When they arrive in Salt Lake City, refugees who are eligible can enroll in support programs like Medicaid or Temporary Assistance for Needy Families, programs available to the general public. Those who do not qualify can receive cash and medical assistance from the U.S. Department of Health and Human Services for up to eight months. However, after the eight-month period is up, they may only receive benefits based on eligibility. That means they could receive nothing.

To complicate matters further, the IRC’s charter only allows enough funding for caseworkers to work with refugees for six months before responsibility for that person is shifted to secondary organization, according to Poulin. This, he said, is where many refugees fall through the cracks.

Keeping refugees out of the cracks, then, is a problem of time and money — six months to help people who come from a foreign country, who may speak little or no English and who often have no family ties on the continent, much less Salt Lake City, become self-reliant.

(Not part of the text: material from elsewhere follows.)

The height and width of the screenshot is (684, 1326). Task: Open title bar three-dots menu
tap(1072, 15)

“It’s not even six months in reality,” Brown said, noting that caseworkers are often overwhelmed by the number of people with whom they work. The IRC resettled 546 refugees in Salt Lake City during the 2007 fiscal year with over one-third arriving in September alone.

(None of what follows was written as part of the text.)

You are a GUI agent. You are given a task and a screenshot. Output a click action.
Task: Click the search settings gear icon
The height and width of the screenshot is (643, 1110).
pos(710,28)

“One of the founding principles of the refugee program is, early as possible, self-sufficiency,” Brown said. It is a good idea in theory but is not always the best for the refugee, he said.

“When people come in, there’s a lot of pressure to put them into any kind of job as fast as you can do it,” Brown said.

However, it is difficult to focus on helping people be successful in a job when they are still grappling with a completely foreign environment. Poulin described a group of Burmese who were afraid to leave their homes in Salt Lake City homes after spending years in refugee camps in Thailand, not allowed to wander more than a few hundred yards from their compound. Volunteers and caseworkers struggled to help people feel comfortable doing every day tasks like going to the grocery store, riding public transportation and finding their way to and from school.

Working in such sensitive circumstances requires having people with the language capacity and professional training to do the job well, Poulin said. The IRC maintains a workforce of between 50 and 60 volunteers and a handful of paid employees, Poulin said. They cannot handle many more than this and still provide adequate support to the volunteers. What are needed, he said, are professionals.

“We’re trying to build our capacity to serve but we don’t want to just throw volunteers at refugees,” Poulin said.

The Refugee Services Office is working with resettlement organizations to build a trained volunteer network to assist in case management. It is working to secure additional funding for caseworkers’ salaries.  Both the IRC and the Refugee Services Office are working to extend the time they work with refugees from six months to 24 months, hopefully guiding more people to what Poulin calls the IRC’s ultimate goal: a person’s becoming a citizen of the United States.

“It’s going to be huge when we pull it off,” Brown said.